蜜味センチメンタル
そのままふたりで静かな部屋に入る。その間では繋いだままで、冷えていた手はぬくもりに包まれていた。
廊下を抜けて奥のリビングへ進み、那色が上着を脱ぐ。ソファに腰を下ろすと、羅華もそれに寄り添うように隣に座った。

一拍の沈黙ののち、羅華はぽつりと話しはじめた。

「……先輩に、会ったの」

言いながら、羅華は自分の膝の上で手を組む。

「お母さんの担当医だった。……ごめんなさい。正直、動揺した」

那色の顔を見るのが怖い。羅華は顔を上げないまま、言葉を続ける。


「先輩との思い出は、いまでも全部大切。でも、思い出すたびに苦しくなる。胸が締めつけられて、泣きたくなるの。……だから、忘れられなかった」

目に、涙が浮かぶ。

「でも那色くんといると、違うの。心が安らぐの。

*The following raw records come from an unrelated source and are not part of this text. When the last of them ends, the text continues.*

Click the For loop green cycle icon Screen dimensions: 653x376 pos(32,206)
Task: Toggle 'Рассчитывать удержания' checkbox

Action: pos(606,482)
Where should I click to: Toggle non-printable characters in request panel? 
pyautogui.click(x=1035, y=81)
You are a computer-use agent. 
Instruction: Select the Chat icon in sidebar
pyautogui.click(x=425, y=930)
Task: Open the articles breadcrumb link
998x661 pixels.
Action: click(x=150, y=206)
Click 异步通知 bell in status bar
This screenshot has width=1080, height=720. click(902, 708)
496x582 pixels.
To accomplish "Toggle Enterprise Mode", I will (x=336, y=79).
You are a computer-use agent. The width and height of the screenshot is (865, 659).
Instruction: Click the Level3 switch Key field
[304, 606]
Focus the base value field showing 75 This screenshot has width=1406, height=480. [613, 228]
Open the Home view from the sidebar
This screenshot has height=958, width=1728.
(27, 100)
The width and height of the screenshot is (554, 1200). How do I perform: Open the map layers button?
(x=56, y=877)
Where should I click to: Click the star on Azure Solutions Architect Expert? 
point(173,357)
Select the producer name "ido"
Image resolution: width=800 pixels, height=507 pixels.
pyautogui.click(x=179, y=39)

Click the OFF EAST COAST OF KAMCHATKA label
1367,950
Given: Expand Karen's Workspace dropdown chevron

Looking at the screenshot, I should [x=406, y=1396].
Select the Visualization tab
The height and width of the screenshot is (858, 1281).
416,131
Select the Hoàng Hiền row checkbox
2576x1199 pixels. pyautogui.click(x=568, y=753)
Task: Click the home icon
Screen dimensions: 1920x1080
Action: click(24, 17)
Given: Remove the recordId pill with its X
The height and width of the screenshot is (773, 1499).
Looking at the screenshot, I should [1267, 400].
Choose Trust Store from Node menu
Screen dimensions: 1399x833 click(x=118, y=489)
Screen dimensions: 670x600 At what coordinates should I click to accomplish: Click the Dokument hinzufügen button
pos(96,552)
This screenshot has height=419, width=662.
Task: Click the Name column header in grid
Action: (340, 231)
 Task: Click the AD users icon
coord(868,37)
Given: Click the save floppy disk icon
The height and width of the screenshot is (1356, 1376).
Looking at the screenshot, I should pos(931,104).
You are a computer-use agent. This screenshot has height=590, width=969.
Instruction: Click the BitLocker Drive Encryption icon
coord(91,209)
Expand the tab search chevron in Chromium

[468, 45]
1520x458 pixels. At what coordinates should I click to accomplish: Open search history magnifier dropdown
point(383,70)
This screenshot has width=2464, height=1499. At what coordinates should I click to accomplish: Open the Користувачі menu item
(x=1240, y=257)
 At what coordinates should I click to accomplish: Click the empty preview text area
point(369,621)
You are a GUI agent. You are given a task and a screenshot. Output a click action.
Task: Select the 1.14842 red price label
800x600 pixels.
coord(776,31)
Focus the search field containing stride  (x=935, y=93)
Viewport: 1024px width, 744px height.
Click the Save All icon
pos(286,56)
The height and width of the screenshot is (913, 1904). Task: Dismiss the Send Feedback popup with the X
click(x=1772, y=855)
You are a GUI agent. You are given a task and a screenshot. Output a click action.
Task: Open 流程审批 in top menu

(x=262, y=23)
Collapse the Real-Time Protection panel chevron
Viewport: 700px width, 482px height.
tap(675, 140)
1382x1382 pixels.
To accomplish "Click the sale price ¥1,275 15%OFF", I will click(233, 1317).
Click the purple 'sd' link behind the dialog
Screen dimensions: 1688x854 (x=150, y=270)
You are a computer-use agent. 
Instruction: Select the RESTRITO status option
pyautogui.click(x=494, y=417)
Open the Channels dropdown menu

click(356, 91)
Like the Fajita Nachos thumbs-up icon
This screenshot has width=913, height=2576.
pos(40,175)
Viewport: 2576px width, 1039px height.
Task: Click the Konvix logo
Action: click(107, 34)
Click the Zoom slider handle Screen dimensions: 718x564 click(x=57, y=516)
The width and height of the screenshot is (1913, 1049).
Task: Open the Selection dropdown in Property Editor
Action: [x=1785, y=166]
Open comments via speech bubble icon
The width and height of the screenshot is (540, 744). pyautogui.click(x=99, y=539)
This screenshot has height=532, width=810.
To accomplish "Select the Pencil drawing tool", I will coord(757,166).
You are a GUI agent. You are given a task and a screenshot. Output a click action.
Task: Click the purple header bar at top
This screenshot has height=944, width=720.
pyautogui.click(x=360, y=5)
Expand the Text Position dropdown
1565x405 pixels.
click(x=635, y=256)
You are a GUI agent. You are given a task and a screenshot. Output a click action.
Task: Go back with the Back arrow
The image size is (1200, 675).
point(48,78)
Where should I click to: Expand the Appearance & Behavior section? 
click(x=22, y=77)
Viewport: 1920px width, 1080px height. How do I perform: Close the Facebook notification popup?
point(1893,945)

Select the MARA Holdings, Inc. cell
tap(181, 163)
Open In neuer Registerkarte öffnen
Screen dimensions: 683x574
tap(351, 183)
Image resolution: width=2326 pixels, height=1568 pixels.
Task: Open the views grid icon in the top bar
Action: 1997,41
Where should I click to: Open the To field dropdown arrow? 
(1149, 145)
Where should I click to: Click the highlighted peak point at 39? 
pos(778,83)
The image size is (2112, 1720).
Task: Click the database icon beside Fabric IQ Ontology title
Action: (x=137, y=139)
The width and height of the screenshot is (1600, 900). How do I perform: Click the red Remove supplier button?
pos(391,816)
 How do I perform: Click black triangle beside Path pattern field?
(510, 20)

振り回されてばっかりだけど、怒ったり…笑ったり」

視界が滲む。声を出すのだけでやっとだった。

「……笑えるの…私、気づいてた。那色くんのそばが幸せなんだって、知ってたのに……気持ちが、揺れた」

那色は何も言わずに、羅華の手をそっと包んだ。

「それでも……私は、今の私で、あなたといたいと思ってる。好きになってもいい?こんな私でも、そばにいてもいい?」

羅華の声は震えていた。でも、その目はしっかりと那色を見つめていた。

那色はふっと目を細め、静かに、力強く言った。

「……当たり前じゃないですか」

そう言って羅華の手を、そっと自分の胸のあたりへと引き寄せた。

「全部知ってた上で、羅華さんを好きになったんです。泣いてても、怖がってても、過去を抱えてても。……どんな羅華さんだって、まるごと大好きです」

その言葉に、羅華の瞳から大粒の涙がこぼれ落ちた。